═════ Working data ═════

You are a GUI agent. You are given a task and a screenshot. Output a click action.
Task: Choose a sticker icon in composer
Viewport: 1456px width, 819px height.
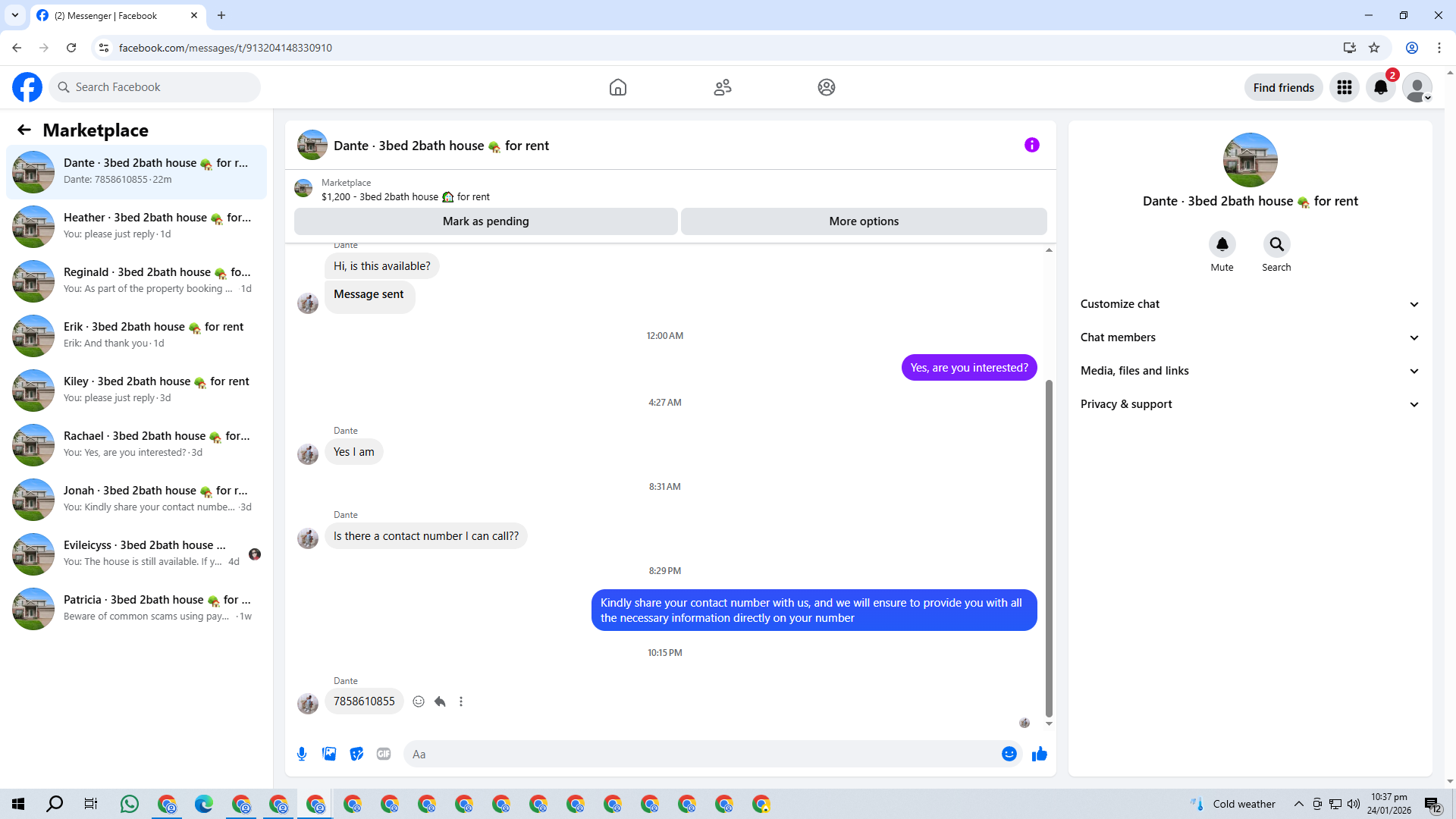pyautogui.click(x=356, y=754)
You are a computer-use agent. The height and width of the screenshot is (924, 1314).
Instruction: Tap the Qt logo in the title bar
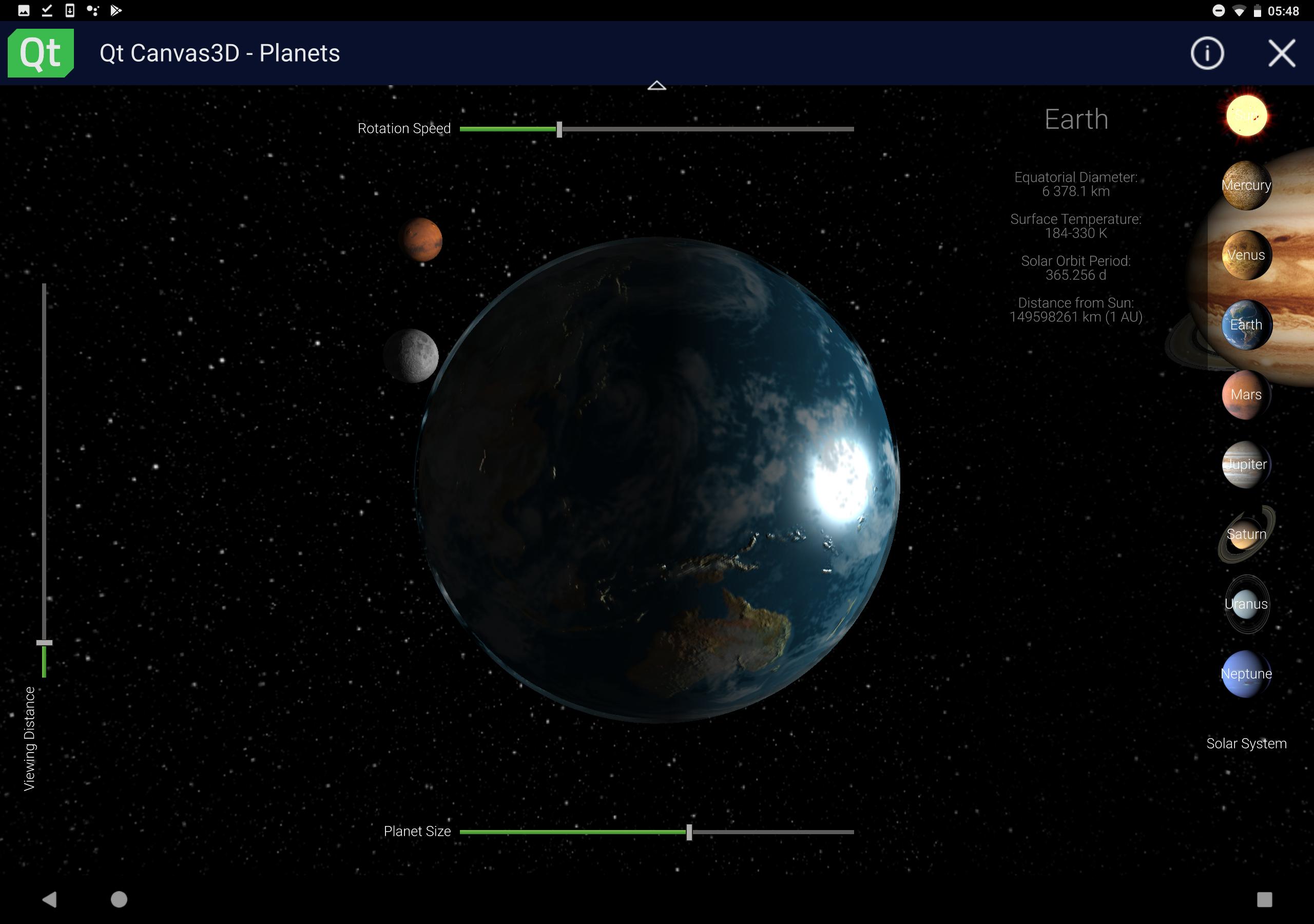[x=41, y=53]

═════
═════ Working data ═════

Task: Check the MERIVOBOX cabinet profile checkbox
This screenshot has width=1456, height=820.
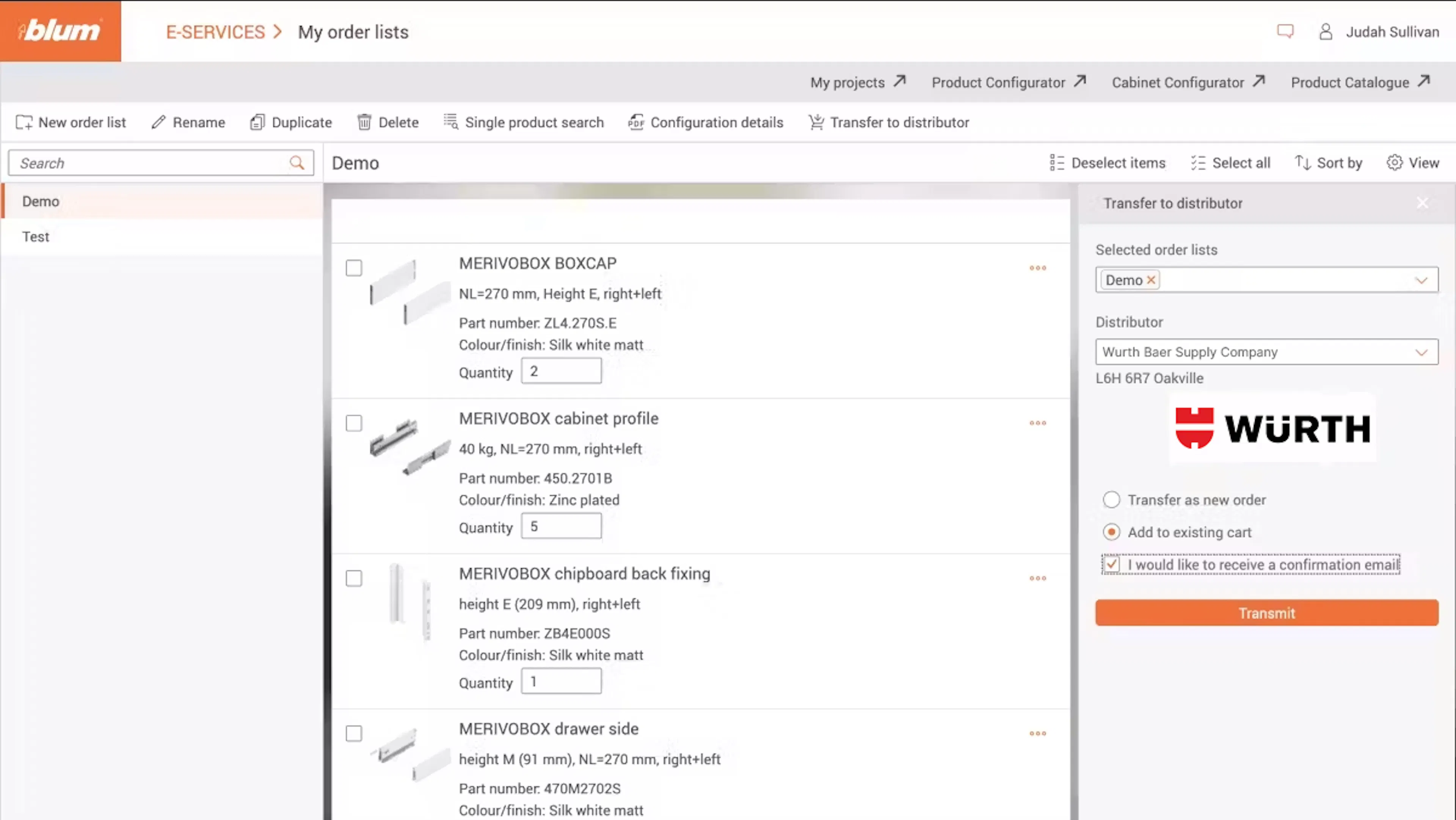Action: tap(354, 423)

═════

◆ **Required work**
The count of lines above that contain "agent" is all that should be given.

◆ **Exercise output**
2